There have also been cases where the kids started their tobacco habit at an age even lesser than that, the study has revealed, with many still in primary school, according to the Daily Mail, citing the report findings.
Younger children are becoming addicted to tobacco
The study was carried out by the Smoking Cessation Service at the town's Prince Charles Hospital after the medics noticed the high number of smoking-related illnesses in the former industrial town.
Among cases singled out in the report is one little boy who started smoking cigarettes at the age of just three, just because his family thought it was funny to give him fags.
“The average age of people starting to smoke came out as nine,” the Daily Mail quoted an anti-smoking service nurse Tracey Bowen, who is clinical nurse specialist at Prince Charles Hospital in Merthyr, as saying.
“Unfortunately it is realistic. I had a patient who started when he was between two and three.
“His grandparents gave him cigarettes because they thought it was funny and amusing.”
Anti-smoking campaigns have no effect
Mrs Bowen said while several anti-smoking organizations are working in schools to alert pupils about the dangerous effects of the habit, the trend among kids is increasing day by day.

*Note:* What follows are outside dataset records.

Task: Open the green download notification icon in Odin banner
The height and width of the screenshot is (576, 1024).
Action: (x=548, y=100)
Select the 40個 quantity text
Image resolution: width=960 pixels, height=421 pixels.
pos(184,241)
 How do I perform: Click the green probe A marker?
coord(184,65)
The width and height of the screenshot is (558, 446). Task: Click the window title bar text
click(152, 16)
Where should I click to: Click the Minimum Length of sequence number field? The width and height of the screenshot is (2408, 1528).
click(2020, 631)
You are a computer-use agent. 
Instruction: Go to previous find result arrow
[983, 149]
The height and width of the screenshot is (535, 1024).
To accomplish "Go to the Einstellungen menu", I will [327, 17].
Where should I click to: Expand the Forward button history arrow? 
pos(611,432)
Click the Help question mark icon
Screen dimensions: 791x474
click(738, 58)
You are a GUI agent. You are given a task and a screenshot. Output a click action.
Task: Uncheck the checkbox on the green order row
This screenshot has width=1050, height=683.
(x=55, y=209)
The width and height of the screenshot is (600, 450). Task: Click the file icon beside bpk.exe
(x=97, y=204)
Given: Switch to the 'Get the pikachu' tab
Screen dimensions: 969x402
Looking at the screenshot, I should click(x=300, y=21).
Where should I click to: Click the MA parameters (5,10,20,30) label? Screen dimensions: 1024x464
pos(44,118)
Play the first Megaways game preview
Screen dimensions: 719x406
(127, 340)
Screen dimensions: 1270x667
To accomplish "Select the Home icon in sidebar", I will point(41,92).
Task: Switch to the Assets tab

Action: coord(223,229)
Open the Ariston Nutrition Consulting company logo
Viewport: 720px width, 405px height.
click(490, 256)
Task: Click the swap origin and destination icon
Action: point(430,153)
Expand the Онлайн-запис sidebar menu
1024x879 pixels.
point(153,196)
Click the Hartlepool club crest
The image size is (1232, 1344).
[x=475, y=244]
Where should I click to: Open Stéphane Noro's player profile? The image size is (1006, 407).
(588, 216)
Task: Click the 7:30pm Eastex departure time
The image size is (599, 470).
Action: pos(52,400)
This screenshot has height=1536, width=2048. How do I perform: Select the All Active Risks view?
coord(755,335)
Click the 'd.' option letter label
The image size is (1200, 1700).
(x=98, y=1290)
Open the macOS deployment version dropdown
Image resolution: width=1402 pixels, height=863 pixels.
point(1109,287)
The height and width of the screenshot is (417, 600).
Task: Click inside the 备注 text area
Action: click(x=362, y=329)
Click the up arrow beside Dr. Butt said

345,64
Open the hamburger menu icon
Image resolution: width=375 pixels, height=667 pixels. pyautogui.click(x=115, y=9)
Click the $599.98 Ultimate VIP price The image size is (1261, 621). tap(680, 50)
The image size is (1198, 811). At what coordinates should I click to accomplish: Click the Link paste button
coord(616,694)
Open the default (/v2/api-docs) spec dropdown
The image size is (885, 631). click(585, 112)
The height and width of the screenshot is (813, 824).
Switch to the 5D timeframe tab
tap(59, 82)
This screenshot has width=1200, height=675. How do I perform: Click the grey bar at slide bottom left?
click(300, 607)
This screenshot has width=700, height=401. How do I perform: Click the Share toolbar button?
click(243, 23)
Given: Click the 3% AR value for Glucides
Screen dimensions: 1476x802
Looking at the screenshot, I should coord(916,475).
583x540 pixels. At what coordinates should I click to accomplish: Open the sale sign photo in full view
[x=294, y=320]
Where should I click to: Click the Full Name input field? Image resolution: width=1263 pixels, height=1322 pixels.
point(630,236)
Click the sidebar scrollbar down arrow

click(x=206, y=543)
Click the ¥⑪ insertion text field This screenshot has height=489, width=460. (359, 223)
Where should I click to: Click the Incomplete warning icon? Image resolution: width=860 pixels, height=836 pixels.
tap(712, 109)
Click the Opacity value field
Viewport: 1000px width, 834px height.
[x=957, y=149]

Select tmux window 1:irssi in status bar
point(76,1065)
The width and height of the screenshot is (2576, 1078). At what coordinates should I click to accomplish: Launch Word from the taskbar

“We have lots of good campaigns going on in schools, educational campaigns, but it does not seem to be stopping children trying smoking or starting to smoke,” she said.
Merthyr Tydfil - population 55,000 - has one of the UK’s lowest life expectancy rates, with the healthy life expectancy of just 58.8 years, which is three years less than people in earthquake-ravaged Haiti and eight years less than those in war-torn Iraq. As reported by the Daily Mail.
Reaction to the latest findings
In response to the latest shocking findings, smoking expert Professor Paul Aveyard of Birmingham University stated: “Childhood smoking is quite rare - less than one per cent of people under 11 smoke regularly - so this is unusual. It is worrying as you become more addicted to smoking the earlier you start. Starting younger is also associated with a higher risk of smoking-related diseases”.
A spokeswoman for anti-smoking charity ASH said: “This figure of an average of nine sounds very extreme and shocking. There is not an average figure for the whole of Britain although the Office for National Statistics found that 80 per cent of smokers had started by the age of 19. Another shocking figure was that 15 per cent of people had started smoking by the age of 15 across Britain.
‘You cannot underestimate how much damage smoking does as such an early age.’
More efforts are needed to raise awareness
According to a Quit spokeswoman, there is a dire need to educate these children as they had a major influence of their surroundings.
"We need to educate these children. At that age they are not going out and buying cigarettes themselves so the influence of their immediate environment is key."
Also Health Minister Edwina Hart, who yesterday visited Prince Charles Hospital, insisted to raise awareness among school-going children.
He said: “We have to continuously address the issue – the problem of young people smoking is not a new thing.
“We have been working with teachers trying to raise awareness of the issue in schools – education is the most important aspect of trying to change people’s lifestyles.
“The issue is a very generational one and I believe perhaps the only way of addressing it is by going out to young people and getting their thoughts.”